We can readily understand how the arrest of an attorney during the progress of a trial, in the presence of the court, which would necessitate his giving bail, or else being removed from the court, would seriously encroach upon the dignity of the court and disturb its orderly procedure, and deprive the suitor of his right to be represented by the counsel of his choice, and also deprive the court of the aid of such counsel. But the service of a copy of a summons upon counsel, which is merely a notice to him that proceedings have been instituted against him in another jurisdiction, could have no such effect. There is no analogy whatever between the service of process of summons and the service of capias. All the reasons therefore for the common law doctrine of privilege from arrest wholly break down in this country when they are attempted to be applied to the mere service of summons. Every reason for the rule having failed, the rule itself should fail.
To hold that non-resident attorneys are immune from the service of summons, or other process, not in arrest, while they are voluntarily in attendance upon the court upon their private business would be to confer upon them a special privilege not enjoyed by resident attorneys. Kutner v. Hodnett, 109 N. Y. Supp. 1068. “The reason upon which those decisions are based” that so hold, as stated by the Supreme Court of North Carolina, “is not satisfactory to us.” Greenleaf v. People’s Bank of Buffalo et al., 133 N. C. 292, 63 L. R. A. 499. We agree to the conclusions reached by Ch. J. Clarke in his concurring opinion in that case. It occurs to us that those decisions follow rather loosely the doctrine of the common law without a proper analysis and consideration of the reasons upon which such doctrine was founded.

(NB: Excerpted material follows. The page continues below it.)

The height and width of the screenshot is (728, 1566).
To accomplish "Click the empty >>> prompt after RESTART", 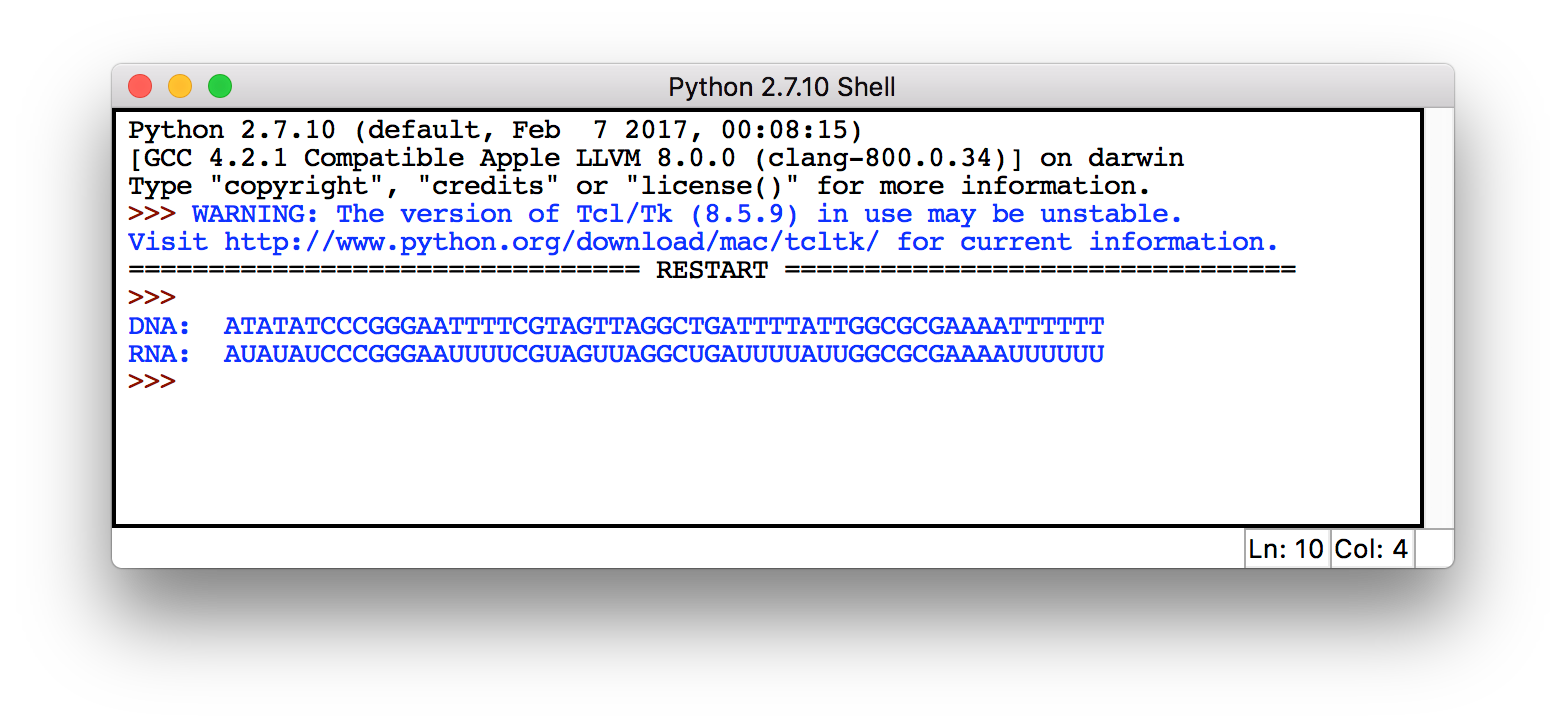I will point(152,298).
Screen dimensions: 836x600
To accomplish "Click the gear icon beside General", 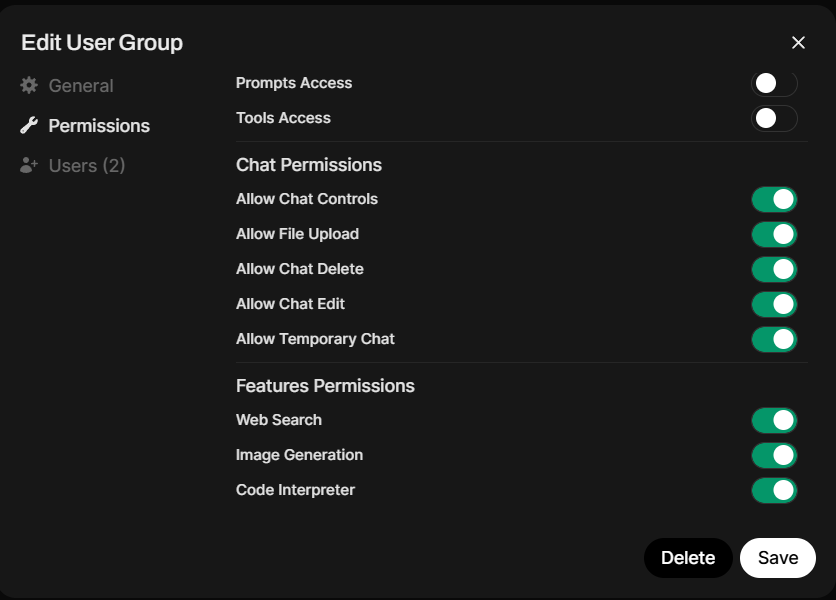I will 29,86.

The framers of our code, who were presumably familiar with the doctrines of the common law, only exempted witnesses from being sued in counties other than that of their residence. Our court has exempted suitors, on the ground of public policy, and by this appeal we are asked to exempt non-resident attorneys. To do so would be approving a doctrine' which is contrary to the genius of our institutions, and which should have no place in the jurisprudence of this country.
If we are correct in our conclusion that no rule of public policy in the administration of justice is infringed by denying the privilege to attorneys, then there.is no more reason why the privilege from service of summons should be granted to them than to those of any other profession or business calling. To do so would put the courts in the attitude of establishing a highly discriminatory class privilege in favor of the legal profession.
In the case of Elam v. Lewis, 19 Ga. 602, a lawyer claimed the benefit of privilege from arrest because of the fact that he was a practicing attorney in that State. Judge Lumpkin, rendering the opinion of the court, among other things, said: “Any decision which separates the bar from the people in sympathy or identity of privilege would prove one of the greatest curses which could befall the profession. From the day when it is made the bar itself will receive an impulse downward in the eyes of the community. * * So extensive a question should be determined upon the broad foundation that the general justice of the country should alike pervade all walks and professions.” So we say.
The judgment is therefore reversed and the cause remanded with directions to overrule the motion to quash.